- [Le consegne]:
• A. Nel testo su Leon Battista Alberti, come reagisce il topo alla richiesta del libro nell'apologo XIX?
• B. Scrivi il seguito del testo su Leon Battista Alberti, cominciando dopo l'ultima frase riportata.

- [Testo della pagina]:
****************

Leon Battista Alberti (1404-1472): crisi e riproposizione del ‘sogno’ dell’Umanesimo
De commodis
litterarum atque incommodis:
- Occorre che [i
letterati]...abbiano seppellito i doni della gioventù, la dolcezza
dell’età, il fiore della vita, e ogni cosa, opportunamente, tra le carte e
le pecore morte ed essicate (per così chiamare i libri) [«inter chartas et
mortuas pecudes (ut sic libros noncupem) habere sepultum oporteat»].
- Occorre che essi [i letterati]
siano colà chiusi, come in un carcere perpetuo...
- O mio caro studioso,
profondamente occupato nelle lettere, nascosto tra i libri, e continuamente
sepolto tra le carte [inter libros involutus atque inter chartulas
sempiterne sepultus fueris], di certo mai gusterai né piena gioia né gradevole
letizia.
- Tuttavia il piacere dei letterati
è di un tale genere, da poterlo più propriamente chiamare dolore che
piacere. Stare continuamente seduto, leggere senza interruzione, riflettere da
mattina a sera, stare perennemente solo [perpetuo esse in solitudine]...
Apologi, XIX:
Il
libro, nel quale era stata scritta ogni sapienza libraria, chiedeva aiuto per
non essere divorato dal topo. Il topo sghignazzò. |
Liber,
in quo omnis ars libraria esset perscripta, opem petebat ne a sorice
abroderetur. Irrisit sorex. |
Defunctus
(dalle Intercenales)
Politropo:
Avanti letterati... rovinatevi negli studi, componete libri, continuate
in questa vostra opera poderosa e irrefrenabile, per fare in modo che ai bottegai
e ai profumieri non manchino mai carte scritte in maniera elegante ed
accurata per incartarci pesci ed unguenti!
Neofrono:
(grazie al colloquio con Politropo) ho capito che sono stati completamente
inutili e buttati via tutti questi giorni spesi negli studi, come lo sforzo
intellettuale profuso nello scrivere libri.
De commodis:
i
letterati...
vedono nella loro vita interamente trascurare quelle cose che sono del
tutto necessarie ad un vivere bene e felice [«litteratos... quos plane videant circa vite
usum ea negligere que ad bene beateque vivendum admodum necessaria sunt
»].
cfr: Cicerone, De officiis I 6, 19: occuparsi della filosofia per «bene beateque
vivere»; Cicerone è ripreso da Petrarca ad esempio in De vita solitaria II 12: occuparsi della
filosofia «ad bene beateque vivendum».
Definizione di un nuovo sapere
De re aedificatoria, prologo:
Multas
et varias artes, quae ad vitam bene beateque agendam faciant, summa
industria et diligentia conquisitas nobis maiores nostri tradidere. |
Molte e varie arti, che
servono a vivere bene e beatamente, acquistate con sommo lavoro e
diligenza, i nostri antenati le tramandarono a noi. |
Libri
de familia III:
Molte
cose di questo mondo meglio per pruova si conoscono che per giudicio e
prudenza, e noi uomini non gastigati dalle lettere, ma fatti eruditi
dall’uso e dagli anni, e’ quali a tutto l’ordine del vivere abbiamo e
pensato e distinto quale sia il meglio, non dubitare, possiamo in bene molte
cose con la nostra pratica forse più che a voi altri litterati non è licito
colle vostre sottigliezze.

****************

- [Dati grezzi]:
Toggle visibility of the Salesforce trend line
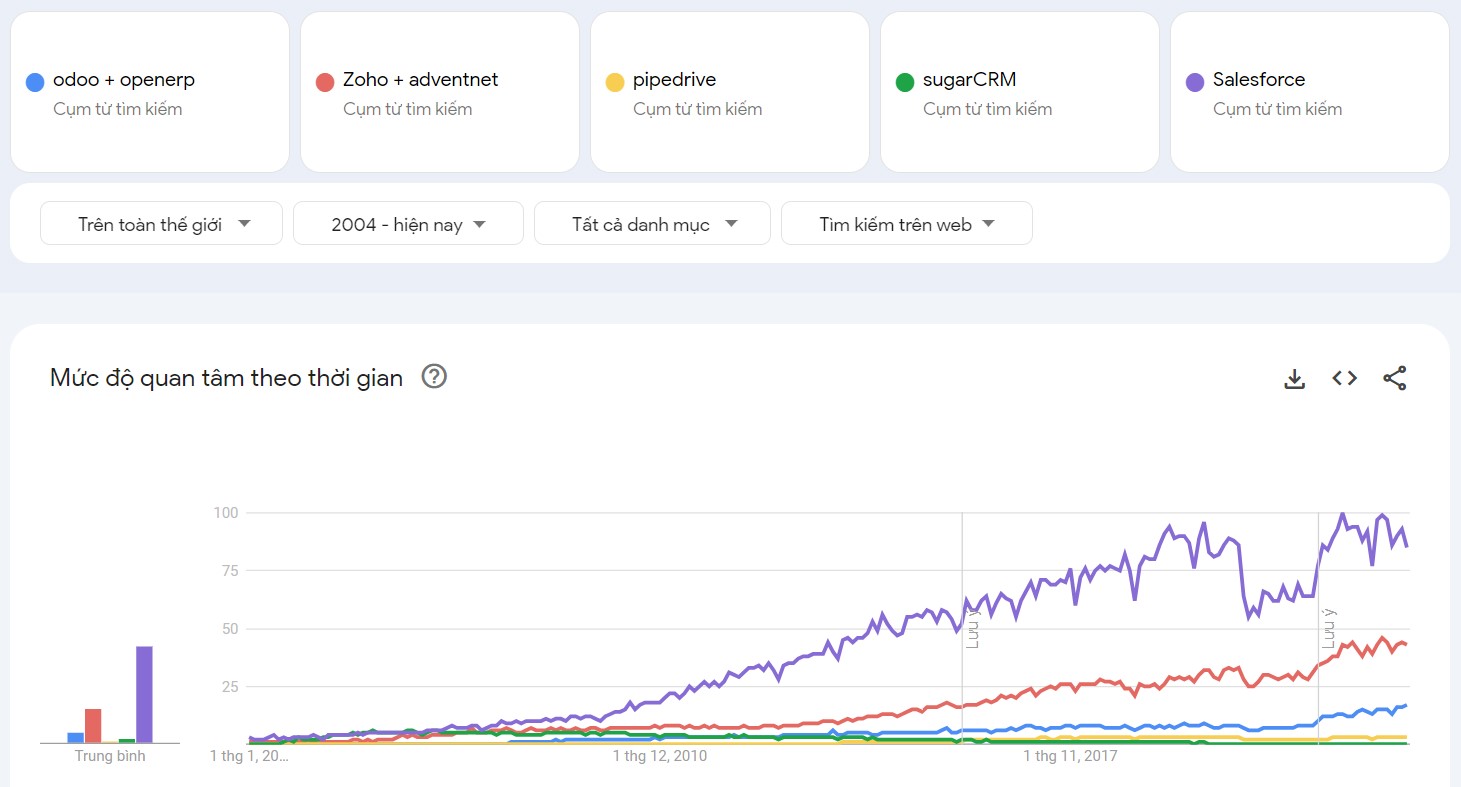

****************

- [Risposte in ordine]:
• A. Il topo sghignazza.

• B.
Theogenius: Sempre meco stanno uomini
periti, eloquentissimi, apresso di quali io posso tradurmi a sera e
occuparmi a molta notte ragionando.... Se m’agrada conoscere le cagioni e
principi di quanto io vedo vari effetti prodotti della natura, s’io desidero
modo a discernere el vero dal falso, el bene dal male, s’io cerco conoscere
me stesso... non a me mancano i santissimi filosofi, apresso de’ quali io
d’ora in ora a me stessi satisfacendo me senta divenire più dotto anche e
migliore.
Libri
de familia II:
Pertanto
così mi pare da credere sia l’uomo nato, certo non per marcire
giacendo, ma per stare faccendo.
TESTI PER UNA LEZIONE SU "Il dialogo con i
libri"
(a cura del prof. Alessandro Roffi)
Cicerone, Pro Archia VII 16:
hanc
animadversionem humanissimam ac liberalissimam iudicaretis... et haec studia
adulescentiam agunt, senectutem oblectant, secundas res ornant, adversis
perfugium ac solacium praebent, delectant domi, non impediunt foris,
pernoctant nobiscum, peregrinantur, rusticantur |
voi
dovreste giudicare questa occupazione dello spirito [gli studi e la lettura
dei testi] come la più degna di un vero uomo e di un libero cittadino...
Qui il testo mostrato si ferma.